Mais qu’est-ce que nous nommons « contexte du discours » dés lors que, et c’est ce qui nous retient ici, il s’agit d’entendre Heidegger?
L’hypothèse serait tout d’abord qu’au « contexte du discours » – du discours heideggerien – appartiennent certaines modalités de compréhension en tant qu’elles dépendent d’un climat, d’un Zeitgeist (ou « esprit du temps »), d’éléments idéologiques, des clichés, des représentations, des attentes et des angoisses spécifiques.
Autrement dit on se demande comment était entendu Heidegger soit en tant que professeur et conférencier, soit en tant qu’écrivain et auteur par cette partie du public qui était ou nazie ou proche du nazisme ou sensible à la rhétorique hitlérienne.
Il y a un plan du discours heideggerien qui tient au plus au point compte de cette réception.
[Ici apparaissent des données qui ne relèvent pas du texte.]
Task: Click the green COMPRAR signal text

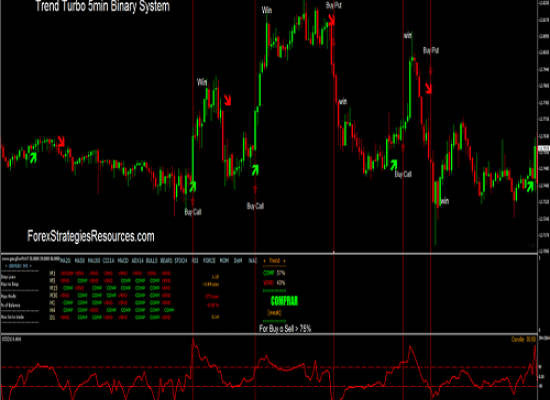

Dans une lettre à Bauch de 1939 Heidegger dit bien qu’il s’adresse à un « vrai public », public constitué selon moi par les « entendants » les plus résolus à s’impliquer dans la révolution national-socialiste.
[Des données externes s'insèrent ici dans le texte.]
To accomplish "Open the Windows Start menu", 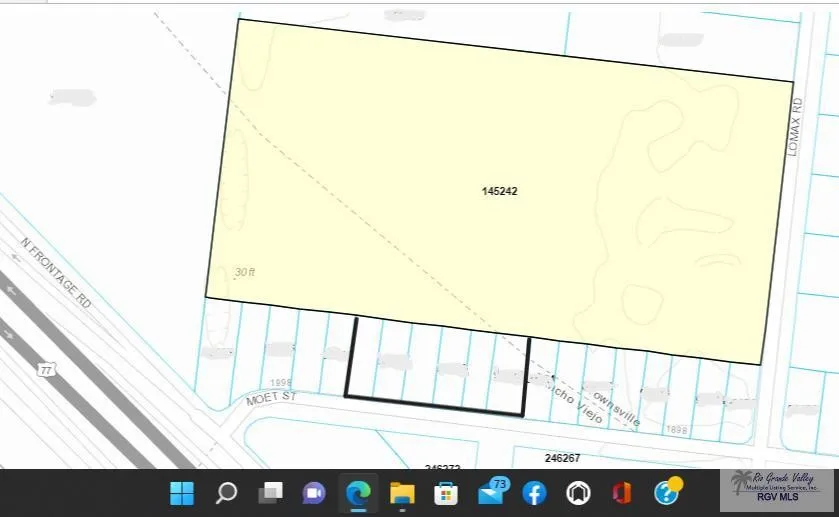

Heidegger en séducteur des « âmes aryennes », âmes d’assassins.
Cela implique, mais c’est méthodologiquement délicat, qu’il faudrait pouvoir ENTENDRE Heidegger avec les oreilles d’un public nazi et hitlérien. La « question de l’être » – die Seinsfrage – sur laquelle s’ouvre Etre et temps n’aurait ainsi rien d’une pure question d’ontologie en un sens universel. Le mot même d’être devait probablement être entendu comme renvoyant à tout un réseau : race, race supérieure, aryanité, identité allemande, souveraineté purement allemande, inquiétude existentielle notamment face à la « menace juive » (Heidegger tenait en haute estime Les protocoles des sages de Sion).
Une recherche serait ainsi à faire qui analyserait les échos enregistrés et accessibles du discours heideggerien : articles de presse, travaux d’étudiants, lettres etc.
Ainsi nous devrions accepter l’hypothèse que même un livre comme Etre et temps a pu être entendu, avec l’accord tacite de Heidegger, sur fond d’une adhésion à l’hitlérisme.
Nous aurions à faire ainsi, en l’espèce d’un ensemble de sous-entendus, à une sorte de « nuage sémantique nazi » lequel, comme le nuage radioactif de Tchernobyl, n’aurait pas passé la frontière de la traduction de l’allemand heideggerien en français. Pour le bonheur de certains heideggeriens (dont des philo-nazis, dont des négationnistes, dont des dupés); pour le malheur de la vérité.